La responsabilité de ceux qui dirigent aujourd'hui l'Europe est trop lourde. Mon père a été enrôlé de force par les nazis, il a trois blessures de guerre. Comment voulez-vous que ceux qui naissent aujourd'hui retrouvent dans 30 ou 35 ans en eux-mêmes cette force vigoureuse qu'avaient ceux qui ont fait la guerre, et qu'ont toujours ceux dont les pères étaient soldats. Si vous n'avez pas quelqu'un pour vous raconter tout cela, comment voulez-vous que ceux qui dirigeront l'Europe en 2040 trouvent les repères qui nous sont légués par ceux qui nous ont précédés ? Alors il y avait cette obligation ardente, pour ceux qui savent encore, de faire en sorte que la substance soit gardée, pour que les affaires européennes puissent continuer à être canalisées.

On me dit toujours que j'insulte les jeunes, mais je m'en fous!

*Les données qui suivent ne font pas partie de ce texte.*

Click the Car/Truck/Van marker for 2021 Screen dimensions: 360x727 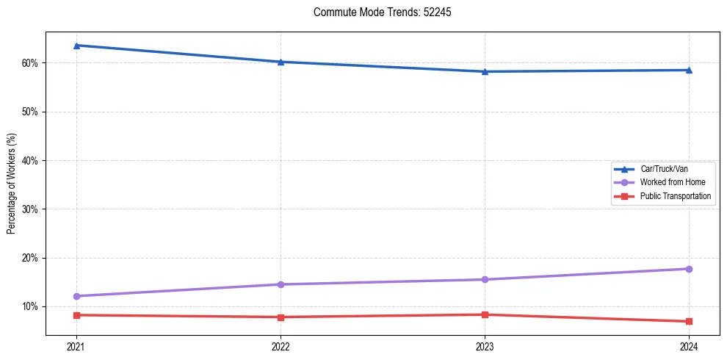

On me dit qu'il ne faut plus parler de la guerre et de la paix aux jeunes, mais c'est pour cela que moi je leur en parle! Comment voulez-vous les convaincre des contraintes de fer qui sont nées de l'incapacité de l'Europe au XXe siècle à résoudre ses conflits ? Moi je suis convaincu que l'Europe revivra les mêmes affres si nous ne réussissons pas à ratifier ce traité. Il y a 9 ans, on violait au Kosovo, il y avait les cortèges de réfugiés dans les Balkans: c'est au cœur de l'Europe, ce n'est pas à l'autre bout de la planète! Lorsque je voyais cela à la télévision, je me disais: enfin, les Européens comprendront. Mais ils n'ont pas compris! Déjà aujourd'hui, ceux qui savent, ou devraient savoir, n'aiment plus savoir. Il y a une responsabilité des peuples et de leurs dirigeants, de faire cela, adopter ce traité. Croyez bien que je ne suis pas émotionnel sur ce point-là. Mais j'ai peur.